The Upper Tribunal has handed HMRC an important victory in its long-running dispute with Align Technology over the VAT treatment of Invisalign clear aligners.
The decision concludes that Invisalign aligners are not “dental prostheses” for VAT purposes and therefore do not qualify for the VAT exemption available to certain dental supplies. Instead, they are subject to VAT at the standard rate.
While the case focuses on clear aligners, its significance extends far beyond Invisalign. The decision provides a reminder that VAT exemptions in the healthcare sector are often narrower than businesses expect and that innovative products can struggle to fit within legislative concepts drafted many years before those products existed.
Why should businesses care?
The immediate impact falls on manufacturers, distributors and suppliers of orthodontic devices. However, the wider message is relevant to any business supplying healthcare products that sit somewhere between a traditional medical device and a course of treatment.
The Tribunal accepted that aligners are bespoke products, manufactured specifically for individual patients and used to address functional dental issues. Nevertheless, it concluded that this was not enough to secure VAT exemption because the legislation exempts only the supply of “dental prostheses”, not all products used in dental treatment.
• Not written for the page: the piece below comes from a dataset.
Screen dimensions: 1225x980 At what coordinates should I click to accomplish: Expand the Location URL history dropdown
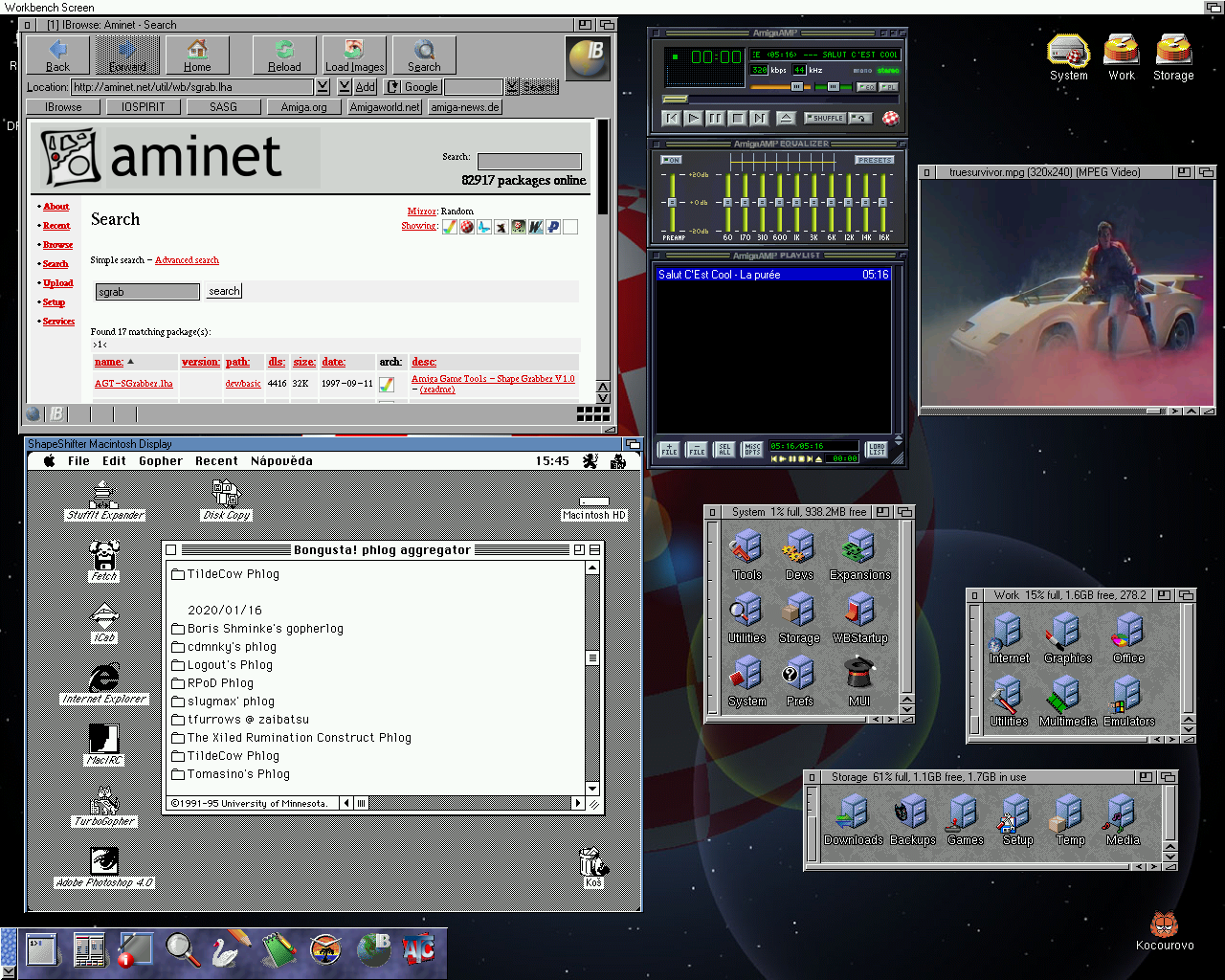click(323, 87)
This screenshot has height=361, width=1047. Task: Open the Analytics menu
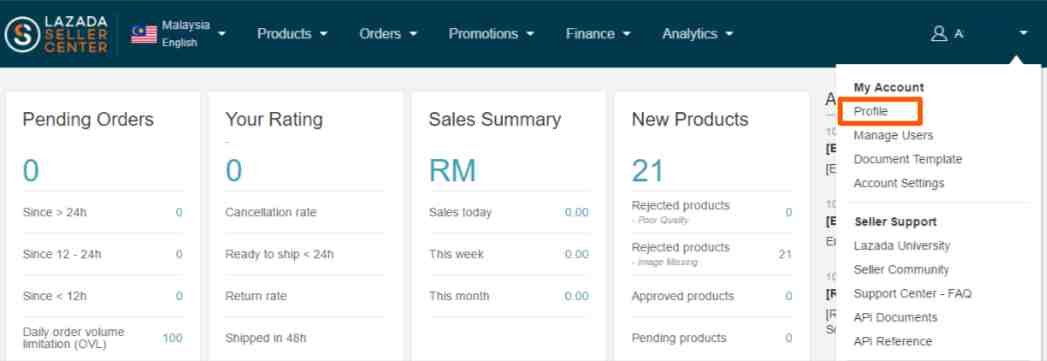[x=698, y=33]
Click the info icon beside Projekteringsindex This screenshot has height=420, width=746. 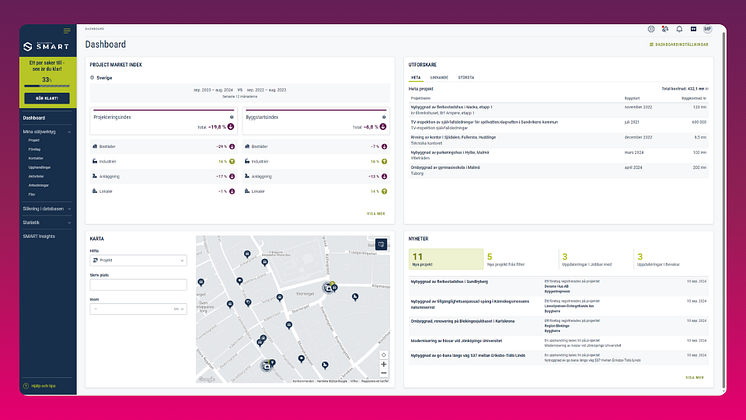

For businesses, this reinforces a key VAT principle: the clinical purpose of a product does not determine its VAT treatment. The starting point remains the precise wording of the legislation.
The real takeaway: function matters
The Tribunal drew a distinction between products that replace teeth and those that move or correct them.
In its view, a dental prosthesis is something that replaces missing or damaged teeth, such as a crown, bridge or denture. Aligners, by contrast, are orthodontic devices designed to reposition existing teeth as part of treatment. As they do not replace teeth, they fall outside the exemption.
That distinction may have implications well beyond clear aligners. As healthcare technology continues to evolve, businesses increasingly market products that restore functionality, support treatment or improve patient outcomes without replacing a body part in the traditional sense. This decision suggests that HMRC and the courts will continue to focus closely on what a product actually does when determining whether an exemption applies.
Areas businesses should review
Although the decision relates specifically to Invisalign aligners, it may be worth reviewing whether any products currently treated as exempt rely on a similarly broad interpretation of healthcare exemptions.
Questions businesses may want to consider include:
- Are any products currently being treated as exempt because they are regarded as prosthetic or restorative?
- Does the product genuinely replace a missing or damaged body part, or is it better characterised as a treatment device?
- Has the VAT analysis kept pace with product innovation and technological developments?
- Are contractual arrangements sufficiently robust to deal with a change in VAT treatment?
- Could there be any historic VAT exposure if HMRC were to challenge the existing treatment?
These questions are particularly relevant for dental technology businesses, medical device manufacturers and healthcare groups operating in areas where products do not fit neatly into established VAT categories.
A broader trend
The decision is also consistent with a broader trend in VAT disputes. HMRC has increasingly focused on the exact statutory wording of exemptions and reliefs, particularly where new technologies seek to rely on concepts developed for more traditional products and services.
Businesses introducing innovative healthcare products should therefore be cautious about assuming that a favourable clinical outcome automatically translates into favourable VAT treatment. The analysis will generally turn on the legislative language rather than the commercial or medical benefits of the product.
What happens next?
Align may seek permission to appeal, so this may not be the final word. For now, however, the Upper Tribunal has provided a clear indication of how HMRC is likely to approach orthodontic aligners and similar products.
For businesses operating in the dental and healthcare sectors, the case serves as a useful prompt to revisit VAT positions that may have been adopted many years ago and to ensure they remain sustainable in light of current products, technology and case law.
The key lesson is a simple one: a product may be bespoke, medically necessary and supplied as part of patient care, but that will not bring it within a VAT exemption unless it falls squarely within the wording of the legislation.